**ОТРЫВОК**
Так что лучше всего о цирке удается говорить именно художественной литературе.
Интересно, кстати, что в своем почти документальном описании “Шара смелости” Носов опускает одну очень важную деталь — на плечах у Петра Маяцкого стоял мальчик-акробат. Аттракцион был выпущен в пятидесятом году, книга — в пятьдесят первом. Носов видел этого мальчика, не мог не видеть. А его герои Витя Малеев с Костей Шишкиным, выходит, не видели. И понятно почему. Иначе, чего доброго, Косте захотелось бы стать не дрессировщиком, а мотоциклистом — как тот бесстрашный мальчишка. И прахом пошла бы вся история о воспитании собаки Лобзика.
…Кстати, мальчик этот, ныне известный дрессировщик, народный артист Мстислав Запашный, по сей день любит вспоминать, как однажды во время представления в цирке выключили электричество. Обычное, казалось бы, дело. Но только механизм, позволяющий соединить половины шара, работал на электрической тяге. И пришлось двум смертникам носиться под куполом до полного головокружения с одной только мыслью: хватит бензина до той поры, пока дадут электричество, или не хватит?..

**ЗАДАНИЯ**
(a) Определите, соответствуют ли отрывку утверждения (i) «Аттракцион был выпущен в пятидесятом году», (ii) «Носов в своем описании упоминает мальчика-акробата на плечах Петра Маяцкого» и (iii) «Механизм, соединяющий половины шара, работал на бензине». На каждое ответьте «да» или «нет» и приведите решающие слова отрывка в точной цитате.
(b) Перепечатайте без изменений строки записей от строки, в которой есть «The height and width of the screenshot is (207, 403).», до конца записей включительно.

**ИСХОДНЫЕ ДАННЫЕ**
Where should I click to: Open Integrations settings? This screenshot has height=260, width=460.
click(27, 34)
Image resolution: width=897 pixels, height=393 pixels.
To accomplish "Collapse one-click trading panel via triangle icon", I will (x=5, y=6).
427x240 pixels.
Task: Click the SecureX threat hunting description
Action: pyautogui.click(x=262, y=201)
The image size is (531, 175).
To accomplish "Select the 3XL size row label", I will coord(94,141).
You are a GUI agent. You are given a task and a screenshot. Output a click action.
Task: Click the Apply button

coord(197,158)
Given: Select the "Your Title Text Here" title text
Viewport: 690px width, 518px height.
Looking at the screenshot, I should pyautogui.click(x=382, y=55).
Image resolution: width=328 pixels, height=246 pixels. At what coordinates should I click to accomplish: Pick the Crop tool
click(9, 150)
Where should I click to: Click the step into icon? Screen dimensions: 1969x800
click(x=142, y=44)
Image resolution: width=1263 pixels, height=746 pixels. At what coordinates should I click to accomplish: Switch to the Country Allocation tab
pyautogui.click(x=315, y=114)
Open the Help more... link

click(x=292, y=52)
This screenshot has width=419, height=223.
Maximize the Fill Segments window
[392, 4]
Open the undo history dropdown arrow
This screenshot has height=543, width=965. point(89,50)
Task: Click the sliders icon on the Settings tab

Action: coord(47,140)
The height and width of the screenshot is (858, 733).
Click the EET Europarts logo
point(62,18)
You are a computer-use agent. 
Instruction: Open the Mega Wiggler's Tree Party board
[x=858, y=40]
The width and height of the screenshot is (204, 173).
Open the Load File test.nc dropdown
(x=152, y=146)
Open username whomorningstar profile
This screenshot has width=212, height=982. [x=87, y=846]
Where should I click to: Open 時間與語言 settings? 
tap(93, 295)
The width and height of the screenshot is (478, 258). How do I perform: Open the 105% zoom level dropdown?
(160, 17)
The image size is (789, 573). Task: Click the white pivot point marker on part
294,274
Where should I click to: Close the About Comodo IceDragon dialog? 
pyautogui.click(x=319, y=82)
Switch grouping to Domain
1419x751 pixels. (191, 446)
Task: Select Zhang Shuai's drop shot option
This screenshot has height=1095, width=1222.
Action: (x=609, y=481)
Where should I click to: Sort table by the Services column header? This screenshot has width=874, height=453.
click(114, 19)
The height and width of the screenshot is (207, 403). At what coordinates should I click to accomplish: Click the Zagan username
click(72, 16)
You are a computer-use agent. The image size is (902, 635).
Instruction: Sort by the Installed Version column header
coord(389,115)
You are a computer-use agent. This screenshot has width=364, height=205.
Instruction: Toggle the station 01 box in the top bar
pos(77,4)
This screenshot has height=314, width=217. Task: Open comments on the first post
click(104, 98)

**ПИСЬМЕННЫЕ ОТВЕТЫ**
(a)
(i) Да: «Аттракцион был выпущен в пятидесятом году».
(ii) Нет: «Носов опускает одну очень важную деталь — на плечах у Петра Маяцкого стоял мальчик-акробат».
(iii) Нет: «механизм, позволяющий соединить половины шара, работал на электрической тяге».

(b)
The height and width of the screenshot is (207, 403). At what coordinates should I click to accomplish: Click the Zagan username
click(72, 16)
You are a computer-use agent. The image size is (902, 635).
Instruction: Sort by the Installed Version column header
coord(389,115)
You are a computer-use agent. This screenshot has width=364, height=205.
Instruction: Toggle the station 01 box in the top bar
pos(77,4)
This screenshot has height=314, width=217. Task: Open comments on the first post
click(104, 98)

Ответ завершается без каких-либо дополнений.